* _EXTRACT_
-------------------------
Paul’s durum wheat (Westcourt ), which is sold to Italy for pasta manufacture, captured a premium $700/t at port, nearly double the price of the bread (soft) wheat he harvested.
Even his flood-affected canola, which is sold to the MSM mill at Manildra, south of Dubbo, for oil, yielded 1.7 to 1.8t/ha and is returning $870/t this year.
“It was an exceptional, and unusual, season, even with the rain and floods. We’ve now had two absolute crackers back-to-back.
“But you have to remember we had three bad years in a row back in 2017, 2018 and 2019, and a couple of shockers in the decade before that, so the trick lies in learning to farm to all those conditions if you are going to crop continuously.”
Versatile system
In the lower-rainfall years, he says, the strength of his adjusted cropping system shone through. With the focus on storing as much soil moisture as possible – and stopping weeds using it – he now has a system that performs well in both dry and wet years.
This has meant a change in his attitude to soil disturbance. While crop stubble is usually retained and direct-drilling still used, flexibility is key, along with a firm eye on always maximising each season’s yield potential. Ploughing, tilling and ripping are no longer dirty words.
-------------------------
* _LISTED ENTRIES_
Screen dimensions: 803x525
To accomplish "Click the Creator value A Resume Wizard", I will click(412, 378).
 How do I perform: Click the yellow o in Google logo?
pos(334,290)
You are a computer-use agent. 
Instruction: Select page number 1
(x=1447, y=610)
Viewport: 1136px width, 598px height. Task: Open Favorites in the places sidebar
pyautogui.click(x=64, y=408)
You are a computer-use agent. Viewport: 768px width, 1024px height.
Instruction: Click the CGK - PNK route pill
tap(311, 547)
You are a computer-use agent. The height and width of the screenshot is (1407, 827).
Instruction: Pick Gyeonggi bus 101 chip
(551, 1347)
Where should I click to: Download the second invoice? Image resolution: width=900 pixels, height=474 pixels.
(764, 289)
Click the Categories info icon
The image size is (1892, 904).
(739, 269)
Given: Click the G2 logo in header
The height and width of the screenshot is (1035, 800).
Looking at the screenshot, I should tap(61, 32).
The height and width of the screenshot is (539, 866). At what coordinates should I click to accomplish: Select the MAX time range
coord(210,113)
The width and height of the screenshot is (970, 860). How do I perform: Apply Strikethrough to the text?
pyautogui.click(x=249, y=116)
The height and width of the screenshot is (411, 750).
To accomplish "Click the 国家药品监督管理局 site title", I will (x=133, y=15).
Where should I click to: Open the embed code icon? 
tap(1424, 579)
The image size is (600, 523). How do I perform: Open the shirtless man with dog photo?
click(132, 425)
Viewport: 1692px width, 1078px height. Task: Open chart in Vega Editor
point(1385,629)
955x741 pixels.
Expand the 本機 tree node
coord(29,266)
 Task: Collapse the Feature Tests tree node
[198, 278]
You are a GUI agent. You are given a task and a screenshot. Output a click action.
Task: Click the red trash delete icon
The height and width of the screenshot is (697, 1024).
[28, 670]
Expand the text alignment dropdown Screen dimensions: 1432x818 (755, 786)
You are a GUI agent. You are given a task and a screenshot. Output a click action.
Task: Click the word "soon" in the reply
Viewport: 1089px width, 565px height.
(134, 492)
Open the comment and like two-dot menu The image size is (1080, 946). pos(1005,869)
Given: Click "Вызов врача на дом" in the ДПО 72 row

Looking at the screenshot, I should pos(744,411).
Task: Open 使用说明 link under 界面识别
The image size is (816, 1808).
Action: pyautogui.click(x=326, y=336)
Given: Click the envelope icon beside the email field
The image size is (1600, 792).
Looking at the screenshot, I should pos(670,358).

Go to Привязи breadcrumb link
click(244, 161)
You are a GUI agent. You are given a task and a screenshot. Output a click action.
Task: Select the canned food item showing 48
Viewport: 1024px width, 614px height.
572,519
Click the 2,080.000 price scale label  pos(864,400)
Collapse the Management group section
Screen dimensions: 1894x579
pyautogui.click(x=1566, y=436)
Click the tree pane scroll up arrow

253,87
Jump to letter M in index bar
-------------------------
Duplicate the passage of the cropping text from "Versatile system" up to and including "and wet years.", without changing any wording.

Versatile system
In the lower-rainfall years, he says, the strength of his adjusted cropping system shone through. With the focus on storing as much soil moisture as possible – and stopping weeds using it – he now has a system that performs well in both dry and wet years.